# Suche Notebook: flüsterleise, 15″, hohe Auflösung, Trackpoint



## campari (31. Mai 2013)

Suche ein leistungsstarkes 15 Zoll Notebook, das primär für Softwareentwicklung genutzt wird. Also IDE, Server, Grafikprogramm. Klar, reicht da auch ein recht simpel bestücktes Teil, aber ich hab diese Krebserei beim Programmstart satt und möchte flüssig arbeiten. Unter 1000 wäre schön, Grenze sind 1400 Eier.

Wichtigste Features:
- flüsterleise (!!)
- Trackpoint
- Auflösung ab 900px in der Höhe
- 15 - 15.6 Zoll
- mattes Display
- aktueller Prozi (kenn mich da null aus)

Schön wäre Quadcore, SSD.
Macht eigentlich 5.200 vs. 7.200 U/min bei einer mechanischen Platte spürbar was aus?

Unwichtig ist Grafikkarte, also zocke nicht. BS auch. 

Hat jemand eine Kaufempfehlung, möglichst aus eigener Erfahrung?

Dankeschön!


----------



## erik s. (3. Juni 2013)

Hi,

mit welcher Hardware hast du denn bisher gearbeitet? Vielleicht gibt es vom selben Hersteller ein ähnlich handhabbares, aber natürlich leitungsstärkeres Modell zu erschwinglichen Preisen.

Davon unabhängig kann ich dir zwei andere Notebook-Reihen empfehlen:
Einerseits drängt sich die sehr leitungsstarke Serie 9 von Samsung aktuell in den Vordergrund. Ein Kollege hat erst vor zwei Wochen ein Ultrabook aus dieser Reihe bekommen. Zwar ist das "nur" ein 13"-Modell, jedoch bietet das Display Full-HD-Auflösung. Ausgestattet ist das Gerät mit einem Intel Core i7 der UltraLowVoltage-Reihe mit integriertem Intel-HD4000-Grafikchip, 8GB RAM und 256 GB mSATA SSD. Installiert sind Windows 8 (zwangsweise, da keine Treiber für Windows 7 existieren) und Ubuntu 13.04.

Beide Systeme laufen äußerst stabil und schnell, was man bei der Ausstattung auch erwarten dürfte.

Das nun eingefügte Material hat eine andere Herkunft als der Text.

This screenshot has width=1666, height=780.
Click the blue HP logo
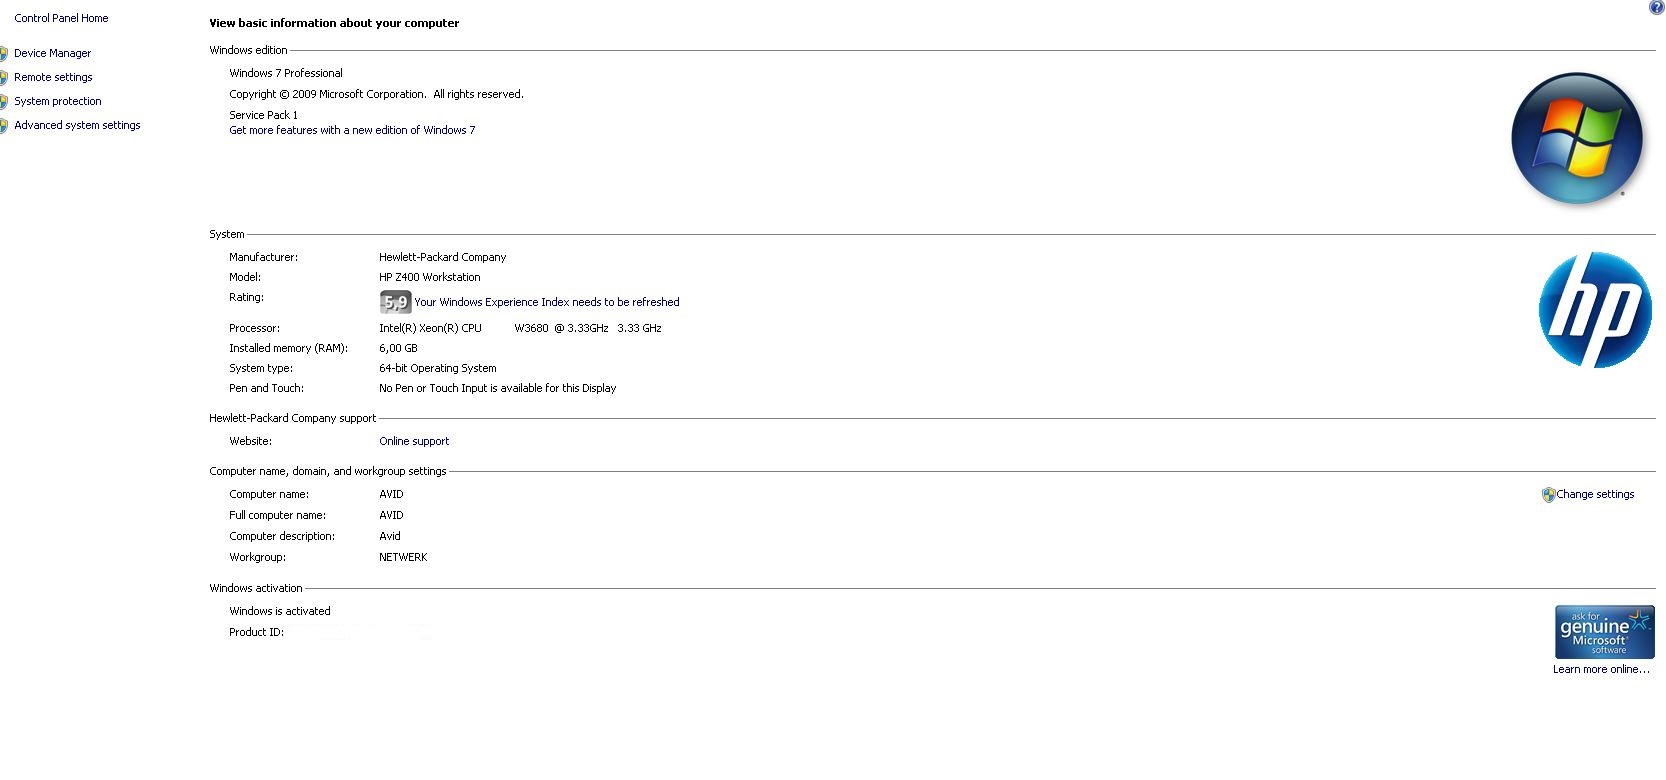(x=1594, y=309)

Preislich reiht sich dieses Teil im Bereich zwischen 1500 und 1700€ ein. Es gibt aber wohl auch etwas abgespecktere Varianten und auch solche mit 15"-Display, die sich dann im von dir geforderten Segment bewegen, bspw. hier, hier oder hier.

Als zweites kann ich ein MacBook Pro wärmstens empfehlen. Die sind natürlich teilweise noch etwas hochpreisiger und bieten kein mattes Display, allerdings bekommt man dafür auch wirklich ein ausgefeiltes Stück Hardware. Ich selbst arbeite aktuell mit einem 13"-Modell aus 2012, bei dem ich zwei SSDs verbaut habe. Das originale MacOSX kommt eher selten zum Einsatz, primär wird Ubuntu genutzt (für die selben Zwecke wie du sie ansprichst und weitere).
Windows kann ebenfalls meist problemlos betrieben werden.

Ebenfalls sehr gut bewertet wurde die neue Samsung Serie 7. Auch wieder nur mit einem 13,3"-Display ausgestattet, welches allerdings FullHD bietet, geht's mit Preisen ab knapp unter 1000€ los, wofür man einen i5-3337U mit Intel-HD4000-Grafik, 6GB RAM, 128GB SSD, ein mattes Display und eine beleuchtete Tastatur bekommt.

Allgemein sei gesagt, dass SSDs aufgrund ihres aktuellen Preis-/Leistungsverhältnisses mittlerweile Pflicht sind, wenn man in diesem Preissegment auf der Suche ist. Der Geschwindigkeitsvorteil ist wirklich immens und Treiber- oder BIOS-Probleme gehören auch der Vergangenheit an.
Den in die CPU integrierten HD4000-Grafikchip kann ich ebenfalls löblich hervorheben. Habe ihn mittlerweile auf drei verschiedenen Notebooks testen können und bin immer noch erstaunt, was dieses eigentlich kleine Teil so zu leisten im Stande ist. Benchmarks und Videos auf YouTube, die dies belegen und vorführen, gibt es zur Genüge.

Nun dann. Ich hoffe, dir ein wenig geholfen zu haben. Der Markt ist im Moment zwar gut gefüllt, die wirklichen Feinschmecker-Happen, die auch bezahlbar sind, bleiben dennoch etwas rar gesät. Von allen möglichen Herstellern sind Samsung und Apple wohl diejenigen, die momentan die vielversprechendsten Angebote liefern, zumal Firmen wie ASUS mit dem Zenbook oder Lenovo mit den IdeaPads immer noch mit Kinderkranktheiten zu kämpfen haben.


Gruß,
Erik


----------